By Jacqui Cheng
June 25, 2009 12:15 PM CT
Google found that its search engine and services were temporarily blocked in China this week while Microsoft's Bing began filtering for sensitive topics and China's Ministry of Health announced that sexual health sites will soon be banned. China has been in the news more than usual lately as it continues to go after popular search engines for supposedly disseminating porn.
This week, users of Google's services experienced unexplained access problems in China. Meanwhile, sexual health sites are on the verge of being blocked, and Microsoft's Bing has agreed to censor its Chinese search results. Google has been under fire in China lately for not doing enough to block porn from entering the country over the Internet. Late last week, the government began blocking access to certain Google results in an attempt to remedy this problem, even as Google pledged to step up its efforts to fight porn in China.
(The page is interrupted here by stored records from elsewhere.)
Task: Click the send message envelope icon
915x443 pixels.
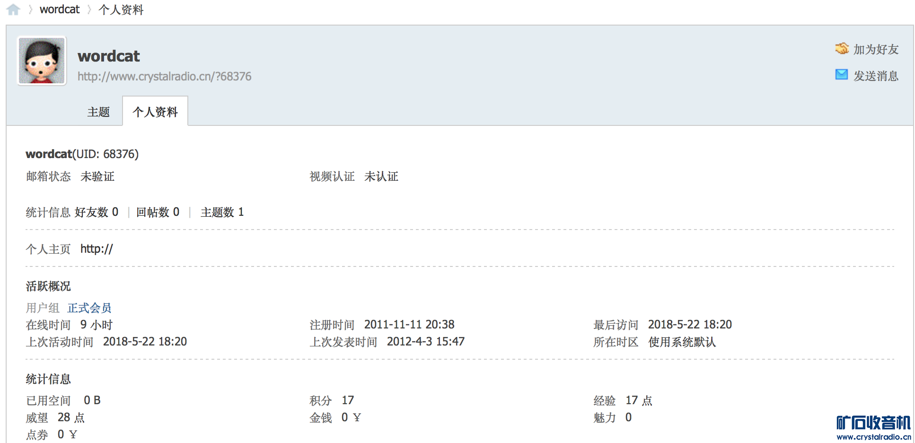Action: [842, 75]
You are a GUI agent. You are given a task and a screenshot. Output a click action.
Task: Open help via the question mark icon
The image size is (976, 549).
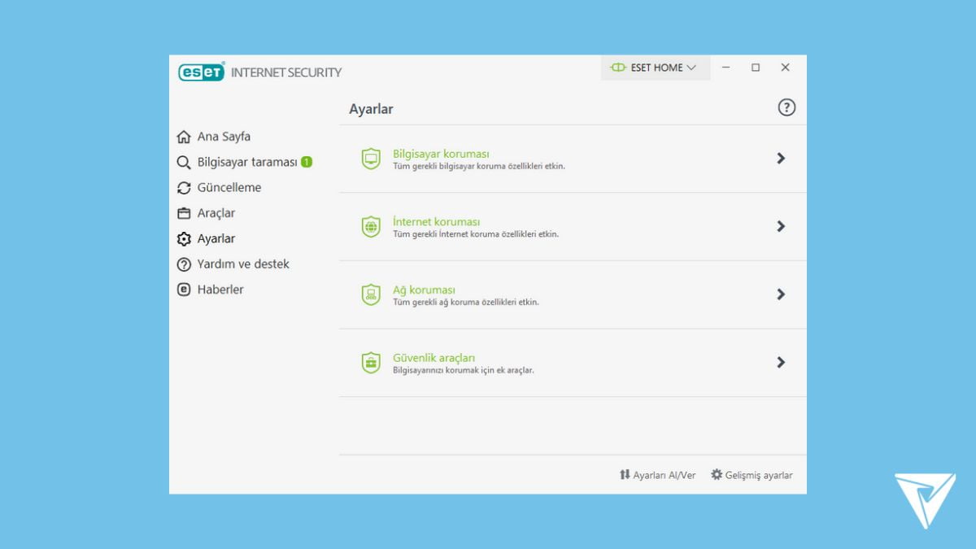pyautogui.click(x=786, y=107)
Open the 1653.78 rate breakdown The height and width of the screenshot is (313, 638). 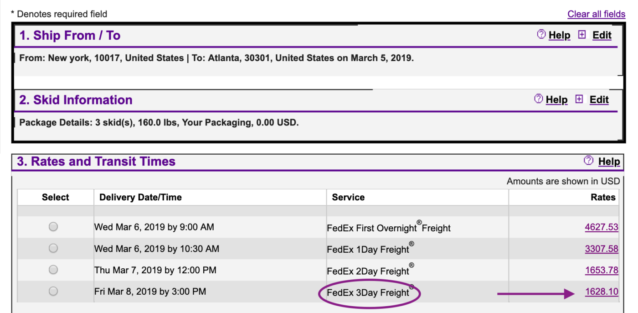coord(602,270)
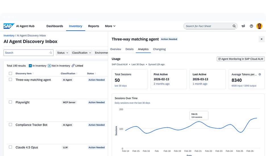266x156 pixels.
Task: Switch to the Changelog tab
Action: coord(159,49)
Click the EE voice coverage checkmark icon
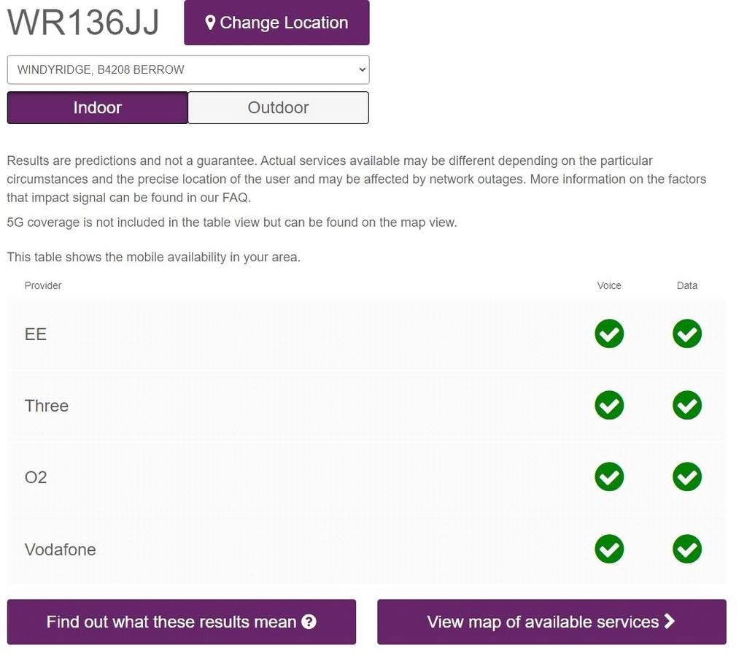This screenshot has width=747, height=656. [609, 333]
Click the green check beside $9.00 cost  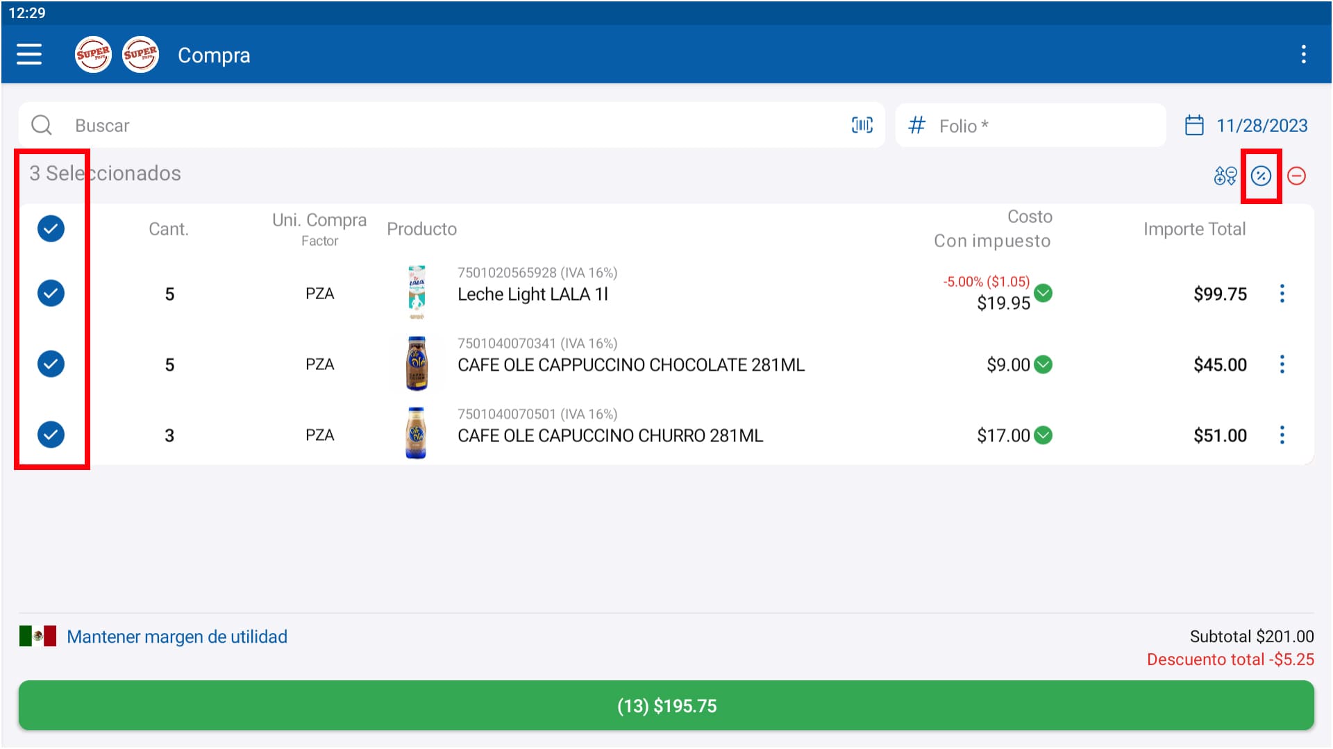click(x=1043, y=364)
China is impatient, however, and Google is not perfect, leading to this week's temporary blocks of Google's services. Users began reporting that they were unable to access Google.com, Google.cn, or a number of Google's services (Gmail, Google Docs, etc.) on Wednesday evening. As of Thursday morning, this was apparently still the case—Google acknowledged the outage in a statement sent to the AFP, saying that the company was "investigating the matter."
As of this writing, however, it appears as if access has been restored to Shanghai, Beijing, and Guangzhou, at least according to our checks through WebSitePulse's Great Firewall test. On a related note, China's Ministry of Health has announced that even sexual health websites will soon be banned within China as part of the country's overall war against porn, and that only medical experts will be able to have access.